- TASK REQUIREMENTS -
From the line containing "قوانین و مقررات (520, 2089)" through the last line of the entries below, repeat each line word for word and leave out the rest.

- Dataset entries -
= = = =

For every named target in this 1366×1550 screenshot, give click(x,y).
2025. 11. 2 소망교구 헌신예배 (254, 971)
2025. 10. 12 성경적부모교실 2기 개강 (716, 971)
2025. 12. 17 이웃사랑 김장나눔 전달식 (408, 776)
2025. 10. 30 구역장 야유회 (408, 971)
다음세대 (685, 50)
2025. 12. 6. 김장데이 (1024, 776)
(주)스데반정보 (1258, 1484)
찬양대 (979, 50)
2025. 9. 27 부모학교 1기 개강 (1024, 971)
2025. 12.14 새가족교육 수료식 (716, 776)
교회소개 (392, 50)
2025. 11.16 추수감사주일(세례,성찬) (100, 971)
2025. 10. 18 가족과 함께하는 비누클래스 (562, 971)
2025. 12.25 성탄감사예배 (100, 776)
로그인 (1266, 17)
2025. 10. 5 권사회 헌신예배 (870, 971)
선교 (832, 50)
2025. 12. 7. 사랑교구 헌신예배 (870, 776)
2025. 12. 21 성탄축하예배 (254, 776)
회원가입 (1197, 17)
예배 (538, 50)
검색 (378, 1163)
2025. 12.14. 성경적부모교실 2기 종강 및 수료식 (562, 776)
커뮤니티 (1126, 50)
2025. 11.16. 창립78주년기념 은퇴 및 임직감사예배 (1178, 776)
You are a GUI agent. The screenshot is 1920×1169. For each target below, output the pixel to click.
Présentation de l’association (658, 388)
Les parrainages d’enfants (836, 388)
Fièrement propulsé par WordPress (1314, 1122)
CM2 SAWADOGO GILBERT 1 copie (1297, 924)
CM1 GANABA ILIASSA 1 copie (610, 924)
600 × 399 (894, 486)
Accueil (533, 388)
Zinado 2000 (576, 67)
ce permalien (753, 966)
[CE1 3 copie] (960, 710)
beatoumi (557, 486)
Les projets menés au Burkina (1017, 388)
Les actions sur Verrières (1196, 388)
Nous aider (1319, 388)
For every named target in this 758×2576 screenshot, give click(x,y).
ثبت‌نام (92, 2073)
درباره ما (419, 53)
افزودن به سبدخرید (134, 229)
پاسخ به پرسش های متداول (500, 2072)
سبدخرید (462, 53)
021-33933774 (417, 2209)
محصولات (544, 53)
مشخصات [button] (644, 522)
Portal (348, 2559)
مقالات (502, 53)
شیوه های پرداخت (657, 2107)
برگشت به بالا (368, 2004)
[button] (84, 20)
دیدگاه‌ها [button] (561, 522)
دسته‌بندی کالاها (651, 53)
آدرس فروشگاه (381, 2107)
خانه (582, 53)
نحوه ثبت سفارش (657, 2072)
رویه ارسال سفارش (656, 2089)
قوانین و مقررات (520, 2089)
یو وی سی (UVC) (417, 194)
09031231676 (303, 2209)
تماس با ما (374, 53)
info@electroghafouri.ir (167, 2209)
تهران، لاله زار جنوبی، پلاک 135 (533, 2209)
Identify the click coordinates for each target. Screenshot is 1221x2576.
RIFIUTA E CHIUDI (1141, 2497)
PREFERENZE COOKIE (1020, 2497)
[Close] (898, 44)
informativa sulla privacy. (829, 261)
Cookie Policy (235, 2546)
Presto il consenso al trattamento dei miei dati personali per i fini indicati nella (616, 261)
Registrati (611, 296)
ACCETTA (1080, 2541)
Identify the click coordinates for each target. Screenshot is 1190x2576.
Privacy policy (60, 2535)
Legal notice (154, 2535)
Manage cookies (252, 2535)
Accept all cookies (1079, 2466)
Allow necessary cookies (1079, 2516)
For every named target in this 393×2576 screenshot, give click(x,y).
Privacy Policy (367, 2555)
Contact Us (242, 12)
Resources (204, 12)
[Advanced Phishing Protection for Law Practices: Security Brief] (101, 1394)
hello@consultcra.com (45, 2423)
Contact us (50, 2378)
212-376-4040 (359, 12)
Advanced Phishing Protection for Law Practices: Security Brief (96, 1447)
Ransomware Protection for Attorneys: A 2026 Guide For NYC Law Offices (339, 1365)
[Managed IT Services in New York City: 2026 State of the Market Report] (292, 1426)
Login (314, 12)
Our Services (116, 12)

= = = =

- EXERCISE OUTPUT -
قوانین و مقررات (520, 2089)
یو وی سی (UVC) (417, 194)
09031231676 (303, 2209)
تماس با ما (374, 53)
info@electroghafouri.ir (167, 2209)
تهران، لاله زار جنوبی، پلاک 135 (533, 2209)
Identify the click coordinates for each target. Screenshot is 1221x2576.
RIFIUTA E CHIUDI (1141, 2497)
PREFERENZE COOKIE (1020, 2497)
[Close] (898, 44)
informativa sulla privacy. (829, 261)
Cookie Policy (235, 2546)
Presto il consenso al trattamento dei miei dati personali per i fini indicati nella (616, 261)
Registrati (611, 296)
ACCETTA (1080, 2541)
Identify the click coordinates for each target. Screenshot is 1190x2576.
Privacy policy (60, 2535)
Legal notice (154, 2535)
Manage cookies (252, 2535)
Accept all cookies (1079, 2466)
Allow necessary cookies (1079, 2516)
For every named target in this 393×2576 screenshot, give click(x,y).
Privacy Policy (367, 2555)
Contact Us (242, 12)
Resources (204, 12)
[Advanced Phishing Protection for Law Practices: Security Brief] (101, 1394)
hello@consultcra.com (45, 2423)
Contact us (50, 2378)
212-376-4040 (359, 12)
Advanced Phishing Protection for Law Practices: Security Brief (96, 1447)
Ransomware Protection for Attorneys: A 2026 Guide For NYC Law Offices (339, 1365)
[Managed IT Services in New York City: 2026 State of the Market Report] (292, 1426)
Login (314, 12)
Our Services (116, 12)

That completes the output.